Várias investigações apontam para que o consumo regular de produtos alimentares tratados com pesticidas ou fertilizantes e o consumo de OGM estão relacionados com o surgimento de várias doenças e problemas de saúde, desde cancros a disfunções do sistema hormonal, passando por problemas de pele, entre outros.

Para além dos OGM cultivados, existirá espaço para a experimentação genética desregulada e a introdução de mais organismos deste tipo na nossa alimentação, desde o peixe, a carne e outros. A falta de informação relativamente às consequências a longo prazo do consumo humano e animal destes produtos e a pouca informação que aponta para malefícios para a saúde, serão ignoradas com o TTIP. Nem os/as consumidores/as terão o direito de saber o que estão a comer, já que o TTIP prevê a abolição da identificação de alimentos que contêm OGM no seu rótulo, algo que actualmente na UE é obrigatório caso os produtos tenham mais de 0,9% de OGM na sua constituição (já assistimos à flexibilização das leis de segurança alimentar europeias quando, sobre esta questão da rotulagem de OGM, se decidiu que a presença de menos de 0,9% de OGM nos produtos alimentares não obrigada a ter essa informação no rótulo, o que expressa uma perda de direitos e de autonomia para os/as consumidores/as).

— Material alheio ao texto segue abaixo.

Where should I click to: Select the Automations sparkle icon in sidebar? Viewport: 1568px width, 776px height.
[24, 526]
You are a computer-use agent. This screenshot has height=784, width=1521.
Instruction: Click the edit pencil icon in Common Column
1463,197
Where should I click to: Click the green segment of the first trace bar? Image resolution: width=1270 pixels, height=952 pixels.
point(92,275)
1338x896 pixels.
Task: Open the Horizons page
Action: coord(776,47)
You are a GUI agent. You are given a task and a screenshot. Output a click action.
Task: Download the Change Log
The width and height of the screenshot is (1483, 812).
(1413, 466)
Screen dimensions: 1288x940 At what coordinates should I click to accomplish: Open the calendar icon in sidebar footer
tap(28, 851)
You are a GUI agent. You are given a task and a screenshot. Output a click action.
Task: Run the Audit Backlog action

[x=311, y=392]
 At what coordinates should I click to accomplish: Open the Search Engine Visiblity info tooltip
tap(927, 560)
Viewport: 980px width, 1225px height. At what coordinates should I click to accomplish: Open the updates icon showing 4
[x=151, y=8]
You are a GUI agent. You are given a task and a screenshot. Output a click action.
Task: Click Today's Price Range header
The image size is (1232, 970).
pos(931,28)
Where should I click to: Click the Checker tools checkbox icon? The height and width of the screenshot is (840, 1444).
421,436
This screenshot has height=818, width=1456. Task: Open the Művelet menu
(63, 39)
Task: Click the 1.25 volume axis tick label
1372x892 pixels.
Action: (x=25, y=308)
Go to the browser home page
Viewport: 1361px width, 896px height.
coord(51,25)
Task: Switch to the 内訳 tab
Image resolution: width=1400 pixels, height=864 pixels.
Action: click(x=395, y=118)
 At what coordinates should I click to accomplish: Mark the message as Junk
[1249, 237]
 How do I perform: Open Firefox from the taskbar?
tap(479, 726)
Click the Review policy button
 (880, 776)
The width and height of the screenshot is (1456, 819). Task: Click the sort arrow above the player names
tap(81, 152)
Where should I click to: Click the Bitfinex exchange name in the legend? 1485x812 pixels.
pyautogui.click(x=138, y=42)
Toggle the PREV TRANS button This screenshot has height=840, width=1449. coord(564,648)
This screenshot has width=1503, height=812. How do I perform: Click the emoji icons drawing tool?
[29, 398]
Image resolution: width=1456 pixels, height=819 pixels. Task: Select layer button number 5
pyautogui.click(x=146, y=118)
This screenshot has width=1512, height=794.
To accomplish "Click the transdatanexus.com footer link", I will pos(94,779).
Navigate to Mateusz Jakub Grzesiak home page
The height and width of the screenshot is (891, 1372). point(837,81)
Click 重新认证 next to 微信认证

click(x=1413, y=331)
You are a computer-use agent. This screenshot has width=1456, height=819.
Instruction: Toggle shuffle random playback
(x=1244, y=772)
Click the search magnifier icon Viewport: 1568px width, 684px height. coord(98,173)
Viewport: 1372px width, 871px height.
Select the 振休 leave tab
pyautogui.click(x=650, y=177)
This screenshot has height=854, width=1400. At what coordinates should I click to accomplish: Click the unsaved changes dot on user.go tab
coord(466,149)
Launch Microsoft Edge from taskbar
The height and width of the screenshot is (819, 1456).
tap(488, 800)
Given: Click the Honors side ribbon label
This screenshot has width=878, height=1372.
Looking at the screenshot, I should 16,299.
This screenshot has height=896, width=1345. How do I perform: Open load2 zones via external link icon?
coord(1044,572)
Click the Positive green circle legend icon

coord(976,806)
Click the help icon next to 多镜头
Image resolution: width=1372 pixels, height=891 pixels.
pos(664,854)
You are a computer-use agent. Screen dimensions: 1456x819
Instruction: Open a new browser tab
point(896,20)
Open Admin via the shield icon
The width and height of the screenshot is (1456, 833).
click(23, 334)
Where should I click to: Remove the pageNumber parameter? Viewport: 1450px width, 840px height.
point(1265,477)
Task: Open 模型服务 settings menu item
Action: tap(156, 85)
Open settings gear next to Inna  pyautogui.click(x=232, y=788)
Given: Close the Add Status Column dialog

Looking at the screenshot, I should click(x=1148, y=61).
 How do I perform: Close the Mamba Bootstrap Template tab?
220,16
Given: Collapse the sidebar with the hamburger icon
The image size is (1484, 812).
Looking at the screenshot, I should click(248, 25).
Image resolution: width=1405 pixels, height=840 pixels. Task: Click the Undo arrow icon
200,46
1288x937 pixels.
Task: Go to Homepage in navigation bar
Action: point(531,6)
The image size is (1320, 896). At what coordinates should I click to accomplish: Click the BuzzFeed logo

– Generalização do uso de hormonas de crescimento, antibióticos, cloro e outros produtos suspeitos – Nos EUA mais de 90% das vacas criadas para produção de carne é injectada com hormonas de crescimento, as quais têm sido associadas ao surgimento de cancros em seres humanos, razão pela qual a UE impõe restrições à importação deste tipo de produto desde 1988. Esta restrição na lei europeia deixaria de existir com o TTIP.

Outro exemplo das aberrações da indústria alimentar norte-americana é o tratamento com cloro de aves de criação após o abate, justificado a prática como sendo uma forma de higienizar a carne dos micróbios patogénicos presentes devido às más condições de higiene em que vivem os animais durante o seu tempo de vida no modelo industrial de criação de carne. Este processo de lavagem química foi proibido na UE desde 1997 e com o TTIP em vigor passaria a ser permitido que esta carne chegasse aos nossos pratos. Já anteriormente a Comissão Europeia, representado os lobbies da indústria agro-alimentar, tentou suspender esta proibição, mas foi impedida de fazê-lo devido à resistência de peritos veterinários e membros do Parlamento Europeu.

Será que já chegámos ao dia em que não conseguimos distinguir lixo da verdadeira comida? Se ainda consegue, diga NÃO ao TTIP.

Acredita que as pessoas estão acima dos lucros? Se sim, diga NÃO AO TTIP!